* Exercise brief *
Return only the lines of the listing below that run from the line with "Viewport: 600px width, 403px height." through the line with "You are a computer-use agent. 668x548 pixels.", both ends included, exactly as written.

....................

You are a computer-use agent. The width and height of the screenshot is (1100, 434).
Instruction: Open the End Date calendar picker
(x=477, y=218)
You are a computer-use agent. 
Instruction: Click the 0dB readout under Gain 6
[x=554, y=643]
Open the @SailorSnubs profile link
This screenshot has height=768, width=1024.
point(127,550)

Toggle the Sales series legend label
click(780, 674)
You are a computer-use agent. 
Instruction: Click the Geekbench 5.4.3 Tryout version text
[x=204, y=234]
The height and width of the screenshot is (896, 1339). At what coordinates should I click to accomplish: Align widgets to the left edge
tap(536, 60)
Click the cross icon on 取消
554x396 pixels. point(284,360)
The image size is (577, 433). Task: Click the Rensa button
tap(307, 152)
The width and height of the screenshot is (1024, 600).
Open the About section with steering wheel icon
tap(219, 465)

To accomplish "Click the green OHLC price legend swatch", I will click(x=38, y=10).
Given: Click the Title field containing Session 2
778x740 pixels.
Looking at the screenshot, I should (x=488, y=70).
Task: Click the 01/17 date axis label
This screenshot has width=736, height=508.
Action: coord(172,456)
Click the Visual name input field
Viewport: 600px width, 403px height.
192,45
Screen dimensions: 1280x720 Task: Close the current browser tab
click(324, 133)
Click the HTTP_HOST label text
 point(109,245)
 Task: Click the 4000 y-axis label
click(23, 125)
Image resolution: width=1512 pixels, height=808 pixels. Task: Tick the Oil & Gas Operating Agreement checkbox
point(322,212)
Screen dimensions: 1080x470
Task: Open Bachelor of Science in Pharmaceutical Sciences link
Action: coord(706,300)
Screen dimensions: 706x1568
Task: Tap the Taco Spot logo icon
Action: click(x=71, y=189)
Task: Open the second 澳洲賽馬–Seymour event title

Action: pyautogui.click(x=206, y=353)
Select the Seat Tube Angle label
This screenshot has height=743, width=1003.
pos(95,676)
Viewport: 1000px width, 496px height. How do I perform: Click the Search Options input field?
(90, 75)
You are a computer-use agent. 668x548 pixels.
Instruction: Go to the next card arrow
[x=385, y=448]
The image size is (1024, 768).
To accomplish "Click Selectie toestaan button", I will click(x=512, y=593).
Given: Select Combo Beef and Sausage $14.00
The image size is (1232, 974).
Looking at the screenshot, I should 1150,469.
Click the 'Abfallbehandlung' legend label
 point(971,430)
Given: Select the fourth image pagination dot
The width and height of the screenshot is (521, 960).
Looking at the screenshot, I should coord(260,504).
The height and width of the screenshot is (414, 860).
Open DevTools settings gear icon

....................

* Exercise output *
Viewport: 600px width, 403px height.
192,45
Screen dimensions: 1280x720 Task: Close the current browser tab
click(324, 133)
Click the HTTP_HOST label text
 point(109,245)
 Task: Click the 4000 y-axis label
click(23, 125)
Image resolution: width=1512 pixels, height=808 pixels. Task: Tick the Oil & Gas Operating Agreement checkbox
point(322,212)
Screen dimensions: 1080x470
Task: Open Bachelor of Science in Pharmaceutical Sciences link
Action: coord(706,300)
Screen dimensions: 706x1568
Task: Tap the Taco Spot logo icon
Action: click(x=71, y=189)
Task: Open the second 澳洲賽馬–Seymour event title

Action: pyautogui.click(x=206, y=353)
Select the Seat Tube Angle label
This screenshot has height=743, width=1003.
pos(95,676)
Viewport: 1000px width, 496px height. How do I perform: Click the Search Options input field?
(90, 75)
You are a computer-use agent. 668x548 pixels.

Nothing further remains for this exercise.